What the task asks :: In the part of the data that opens with the line containing "1000x493 pixels." and closes with the line containing "Action: click(x=1173, y=111)", change "Laser pen" to "Highlighter" and give only those lines back, otherwise unchanged and without the pictures.

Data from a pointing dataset
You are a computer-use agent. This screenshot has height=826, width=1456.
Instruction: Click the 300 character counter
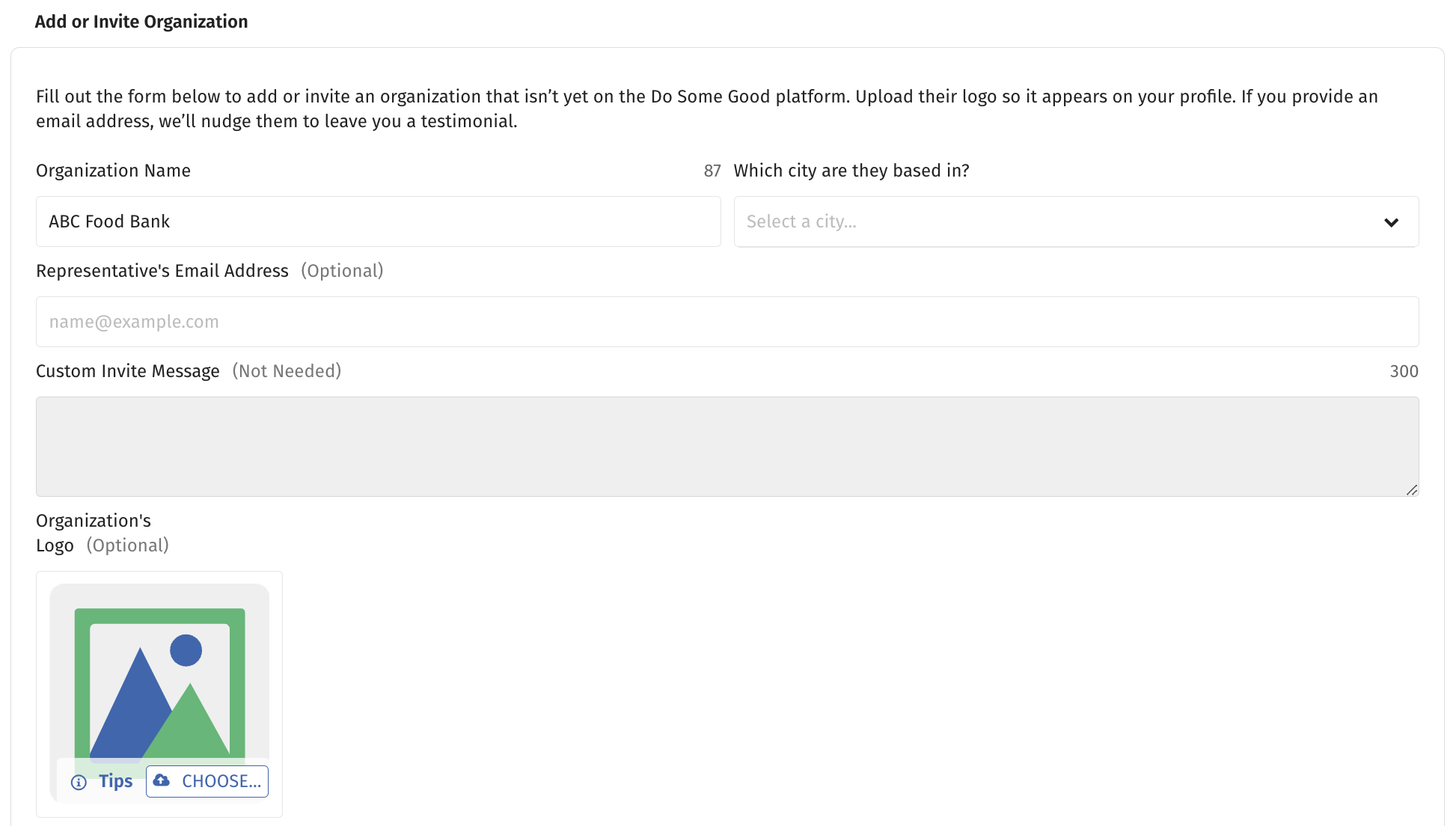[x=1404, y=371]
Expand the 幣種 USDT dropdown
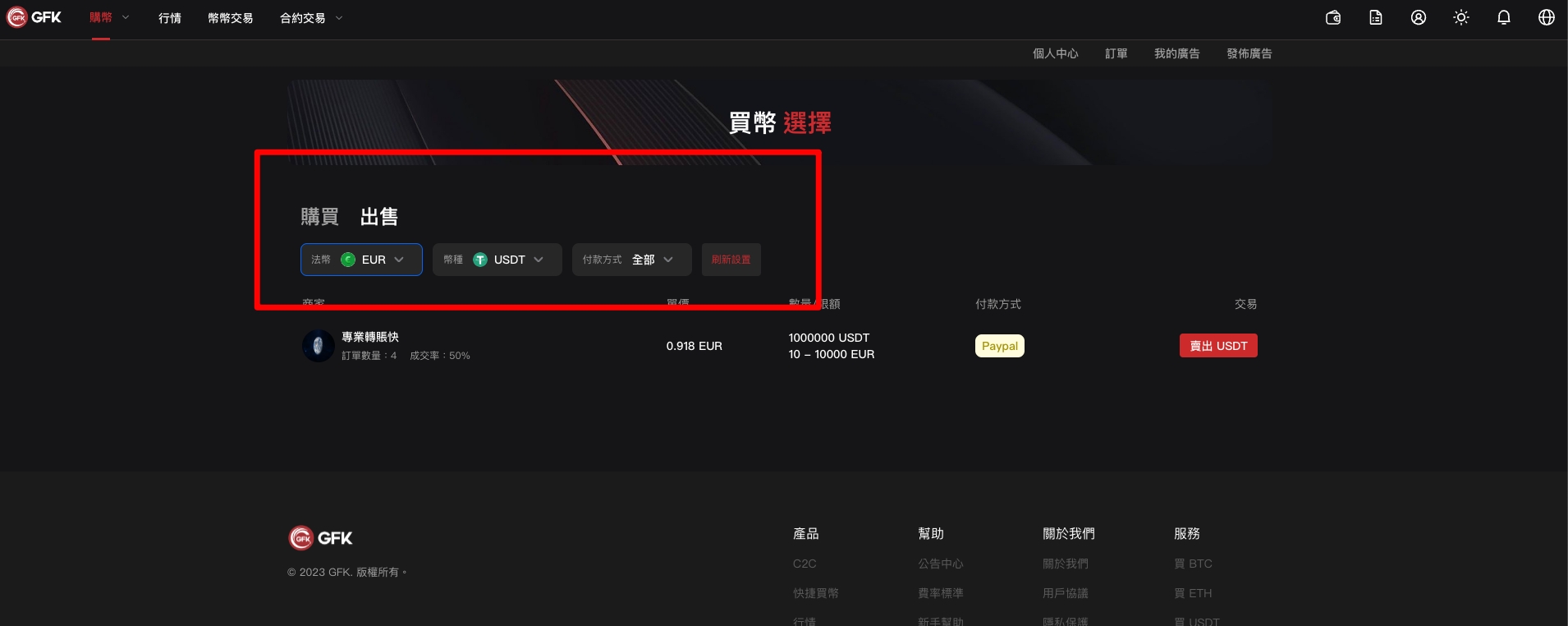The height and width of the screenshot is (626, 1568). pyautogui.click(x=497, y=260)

==

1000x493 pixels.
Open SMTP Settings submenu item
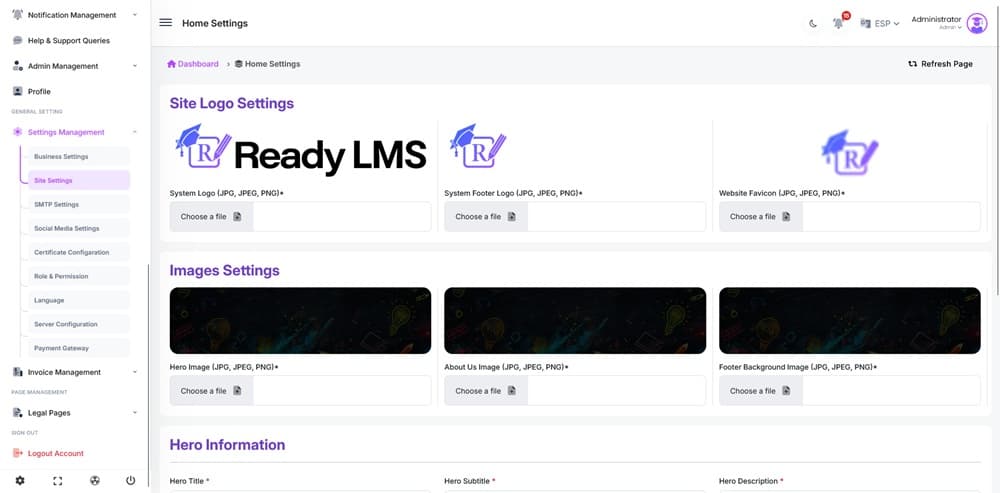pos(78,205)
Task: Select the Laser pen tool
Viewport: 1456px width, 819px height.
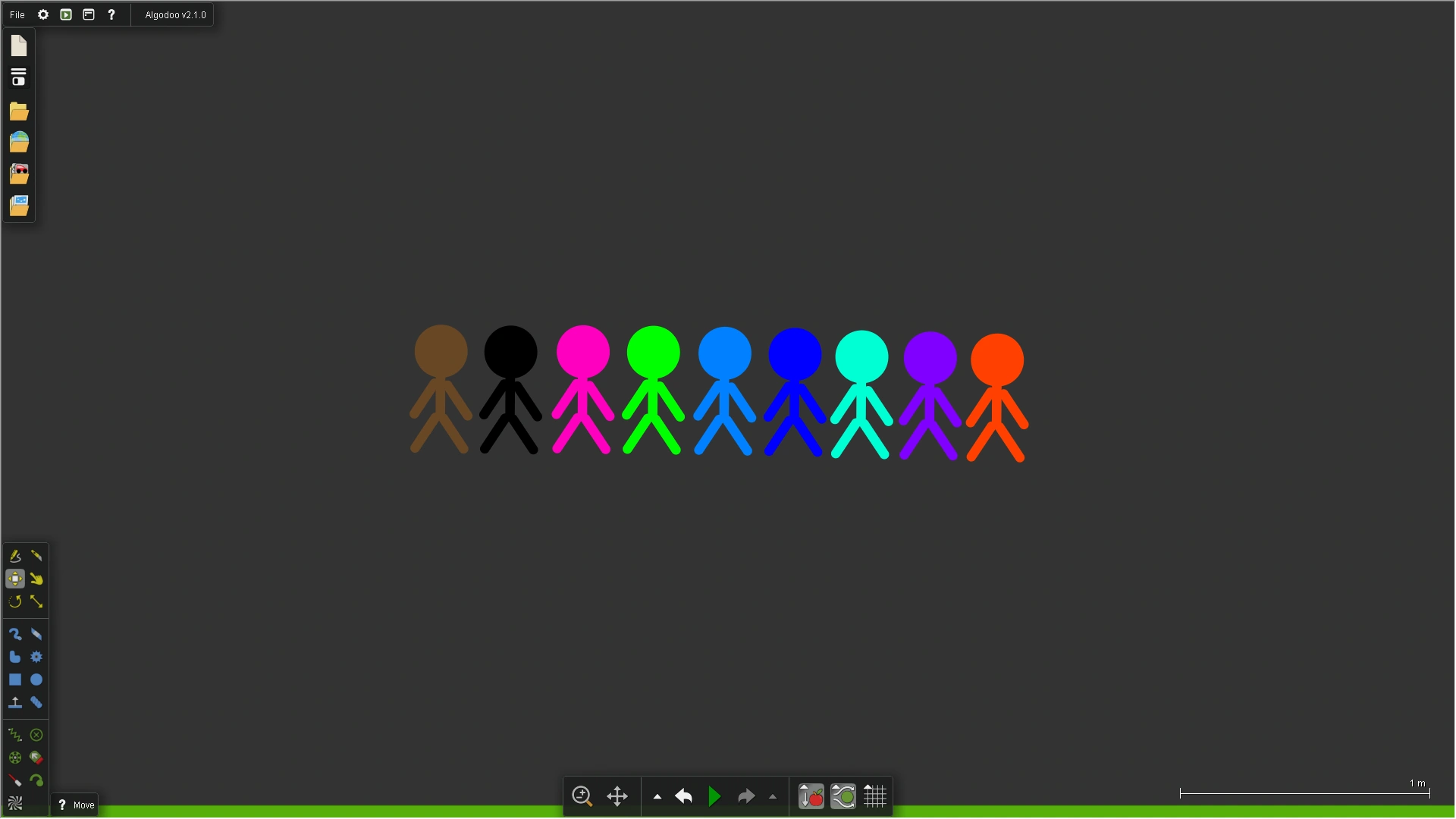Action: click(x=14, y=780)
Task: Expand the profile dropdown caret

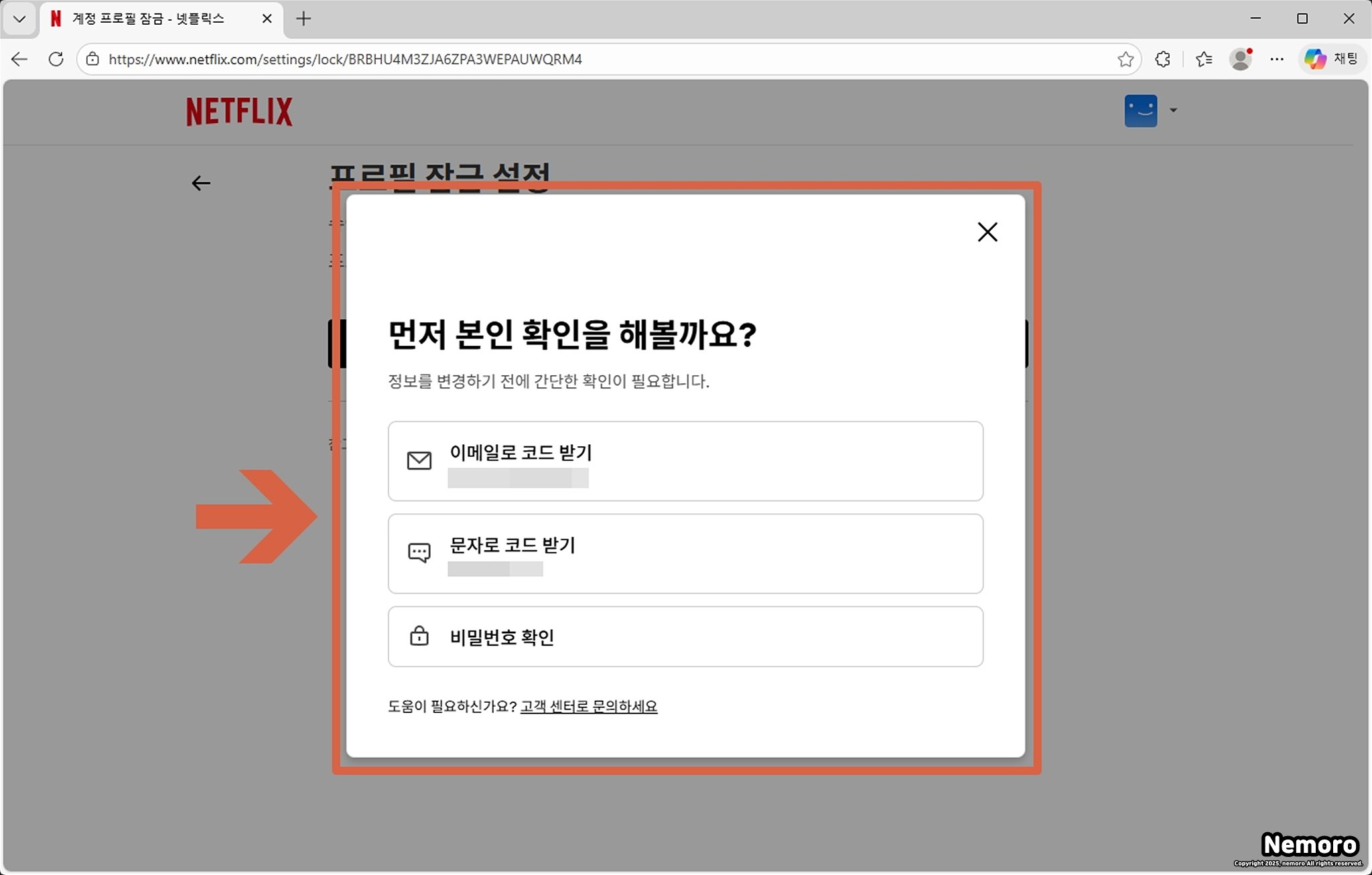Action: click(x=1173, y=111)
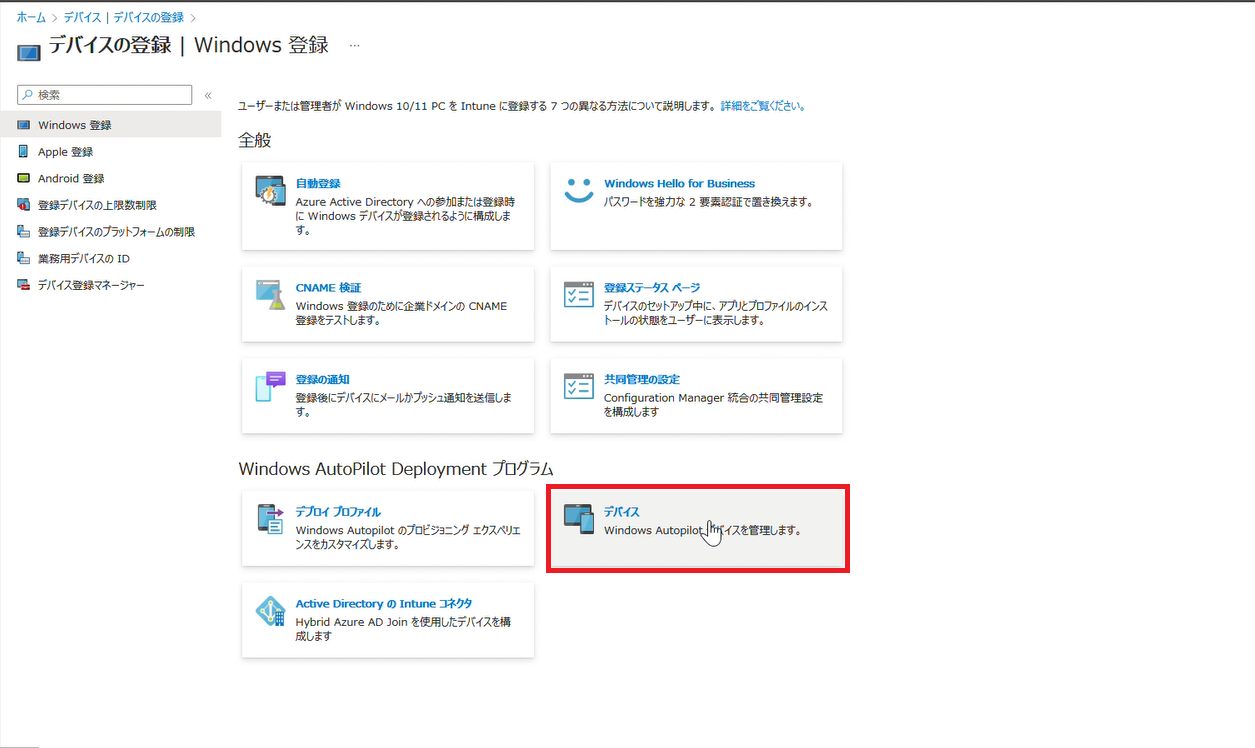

Expected answer ::
1000x493 pixels.
Open SMTP Settings submenu item
pos(78,205)
Task: Select the Highlighter tool
Viewport: 1456px width, 819px height.
Action: click(x=14, y=780)
Task: Expand the profile dropdown caret

Action: click(x=1173, y=111)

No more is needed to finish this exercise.